Goal of the exercise:
Write out the full set of records below exactly.

· · · · ·

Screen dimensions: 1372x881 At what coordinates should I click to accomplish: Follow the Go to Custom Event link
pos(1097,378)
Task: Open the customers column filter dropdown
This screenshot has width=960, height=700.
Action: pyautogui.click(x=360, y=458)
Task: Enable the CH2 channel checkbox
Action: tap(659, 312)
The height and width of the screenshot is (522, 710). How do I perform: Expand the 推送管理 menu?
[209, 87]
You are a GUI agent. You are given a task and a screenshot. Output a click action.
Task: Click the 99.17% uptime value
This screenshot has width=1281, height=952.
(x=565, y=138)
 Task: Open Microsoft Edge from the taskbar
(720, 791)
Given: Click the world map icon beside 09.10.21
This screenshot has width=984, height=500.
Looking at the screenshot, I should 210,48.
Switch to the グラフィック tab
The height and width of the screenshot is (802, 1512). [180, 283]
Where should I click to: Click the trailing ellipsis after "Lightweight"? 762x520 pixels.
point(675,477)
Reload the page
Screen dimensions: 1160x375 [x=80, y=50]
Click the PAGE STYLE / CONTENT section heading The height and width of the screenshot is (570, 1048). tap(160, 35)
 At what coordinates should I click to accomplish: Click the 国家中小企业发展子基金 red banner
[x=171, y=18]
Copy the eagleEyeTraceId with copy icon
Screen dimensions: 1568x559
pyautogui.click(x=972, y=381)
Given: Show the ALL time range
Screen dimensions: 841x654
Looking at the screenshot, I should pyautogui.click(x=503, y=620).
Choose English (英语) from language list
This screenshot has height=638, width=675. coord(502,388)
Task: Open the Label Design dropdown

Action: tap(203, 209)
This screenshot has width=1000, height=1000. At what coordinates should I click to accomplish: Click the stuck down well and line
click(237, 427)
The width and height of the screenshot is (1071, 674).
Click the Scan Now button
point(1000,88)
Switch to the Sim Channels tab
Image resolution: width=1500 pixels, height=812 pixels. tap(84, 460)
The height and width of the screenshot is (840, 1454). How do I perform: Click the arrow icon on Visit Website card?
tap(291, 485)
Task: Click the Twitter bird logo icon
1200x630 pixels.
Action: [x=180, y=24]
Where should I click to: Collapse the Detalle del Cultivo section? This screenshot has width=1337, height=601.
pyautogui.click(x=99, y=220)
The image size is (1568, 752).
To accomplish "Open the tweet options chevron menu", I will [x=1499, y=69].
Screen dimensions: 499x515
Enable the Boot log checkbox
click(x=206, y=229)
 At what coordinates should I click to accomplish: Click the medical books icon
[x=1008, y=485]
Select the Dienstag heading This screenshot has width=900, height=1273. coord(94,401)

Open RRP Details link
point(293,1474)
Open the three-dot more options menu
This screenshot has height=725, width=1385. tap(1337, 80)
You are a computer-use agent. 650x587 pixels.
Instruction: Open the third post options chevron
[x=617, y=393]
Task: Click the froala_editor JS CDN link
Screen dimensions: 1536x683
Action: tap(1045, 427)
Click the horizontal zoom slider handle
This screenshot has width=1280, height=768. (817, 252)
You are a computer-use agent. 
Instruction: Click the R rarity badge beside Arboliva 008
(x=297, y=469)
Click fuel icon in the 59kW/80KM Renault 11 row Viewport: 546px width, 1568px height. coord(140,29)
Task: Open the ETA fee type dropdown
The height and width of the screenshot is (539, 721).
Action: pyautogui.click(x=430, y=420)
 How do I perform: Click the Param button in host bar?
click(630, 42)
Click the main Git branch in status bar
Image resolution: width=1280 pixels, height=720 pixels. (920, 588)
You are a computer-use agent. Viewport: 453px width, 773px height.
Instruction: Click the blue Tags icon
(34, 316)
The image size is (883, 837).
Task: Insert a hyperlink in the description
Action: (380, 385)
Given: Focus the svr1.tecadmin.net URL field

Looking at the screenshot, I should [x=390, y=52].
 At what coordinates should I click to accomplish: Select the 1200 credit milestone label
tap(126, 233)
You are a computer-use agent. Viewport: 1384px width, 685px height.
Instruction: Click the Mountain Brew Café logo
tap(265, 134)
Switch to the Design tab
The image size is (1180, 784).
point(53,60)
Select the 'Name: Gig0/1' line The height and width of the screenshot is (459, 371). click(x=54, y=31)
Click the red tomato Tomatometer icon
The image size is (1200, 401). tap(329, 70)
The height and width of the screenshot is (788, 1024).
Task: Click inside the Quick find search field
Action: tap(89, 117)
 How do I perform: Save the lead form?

· · · · ·

Your solution:
Screen dimensions: 1372x881 At what coordinates should I click to accomplish: Follow the Go to Custom Event link
pos(1097,378)
Task: Open the customers column filter dropdown
This screenshot has width=960, height=700.
Action: pyautogui.click(x=360, y=458)
Task: Enable the CH2 channel checkbox
Action: tap(659, 312)
The height and width of the screenshot is (522, 710). How do I perform: Expand the 推送管理 menu?
[209, 87]
You are a GUI agent. You are given a task and a screenshot. Output a click action.
Task: Click the 99.17% uptime value
This screenshot has width=1281, height=952.
(x=565, y=138)
 Task: Open Microsoft Edge from the taskbar
(720, 791)
Given: Click the world map icon beside 09.10.21
This screenshot has width=984, height=500.
Looking at the screenshot, I should 210,48.
Switch to the グラフィック tab
The height and width of the screenshot is (802, 1512). [180, 283]
Where should I click to: Click the trailing ellipsis after "Lightweight"? 762x520 pixels.
point(675,477)
Reload the page
Screen dimensions: 1160x375 [x=80, y=50]
Click the PAGE STYLE / CONTENT section heading The height and width of the screenshot is (570, 1048). tap(160, 35)
 At what coordinates should I click to accomplish: Click the 国家中小企业发展子基金 red banner
[x=171, y=18]
Copy the eagleEyeTraceId with copy icon
Screen dimensions: 1568x559
pyautogui.click(x=972, y=381)
Given: Show the ALL time range
Screen dimensions: 841x654
Looking at the screenshot, I should pyautogui.click(x=503, y=620).
Choose English (英语) from language list
This screenshot has height=638, width=675. coord(502,388)
Task: Open the Label Design dropdown

Action: tap(203, 209)
This screenshot has width=1000, height=1000. At what coordinates should I click to accomplish: Click the stuck down well and line
click(237, 427)
The width and height of the screenshot is (1071, 674).
Click the Scan Now button
point(1000,88)
Switch to the Sim Channels tab
Image resolution: width=1500 pixels, height=812 pixels. tap(84, 460)
The height and width of the screenshot is (840, 1454). How do I perform: Click the arrow icon on Visit Website card?
tap(291, 485)
Task: Click the Twitter bird logo icon
1200x630 pixels.
Action: [x=180, y=24]
Where should I click to: Collapse the Detalle del Cultivo section? This screenshot has width=1337, height=601.
pyautogui.click(x=99, y=220)
The image size is (1568, 752).
To accomplish "Open the tweet options chevron menu", I will [x=1499, y=69].
Screen dimensions: 499x515
Enable the Boot log checkbox
click(x=206, y=229)
 At what coordinates should I click to accomplish: Click the medical books icon
[x=1008, y=485]
Select the Dienstag heading This screenshot has width=900, height=1273. coord(94,401)

Open RRP Details link
point(293,1474)
Open the three-dot more options menu
This screenshot has height=725, width=1385. tap(1337, 80)
You are a computer-use agent. 650x587 pixels.
Instruction: Open the third post options chevron
[x=617, y=393]
Task: Click the froala_editor JS CDN link
Screen dimensions: 1536x683
Action: tap(1045, 427)
Click the horizontal zoom slider handle
This screenshot has width=1280, height=768. (817, 252)
You are a computer-use agent. 
Instruction: Click the R rarity badge beside Arboliva 008
(x=297, y=469)
Click fuel icon in the 59kW/80KM Renault 11 row Viewport: 546px width, 1568px height. coord(140,29)
Task: Open the ETA fee type dropdown
The height and width of the screenshot is (539, 721).
Action: pyautogui.click(x=430, y=420)
 How do I perform: Click the Param button in host bar?
click(630, 42)
Click the main Git branch in status bar
Image resolution: width=1280 pixels, height=720 pixels. (920, 588)
You are a computer-use agent. Viewport: 453px width, 773px height.
Instruction: Click the blue Tags icon
(34, 316)
The image size is (883, 837).
Task: Insert a hyperlink in the description
Action: (380, 385)
Given: Focus the svr1.tecadmin.net URL field

Looking at the screenshot, I should [x=390, y=52].
 At what coordinates should I click to accomplish: Select the 1200 credit milestone label
tap(126, 233)
You are a computer-use agent. Viewport: 1384px width, 685px height.
Instruction: Click the Mountain Brew Café logo
tap(265, 134)
Switch to the Design tab
The image size is (1180, 784).
point(53,60)
Select the 'Name: Gig0/1' line The height and width of the screenshot is (459, 371). click(x=54, y=31)
Click the red tomato Tomatometer icon
The image size is (1200, 401). tap(329, 70)
The height and width of the screenshot is (788, 1024).
Task: Click inside the Quick find search field
Action: tap(89, 117)
 How do I perform: Save the lead form?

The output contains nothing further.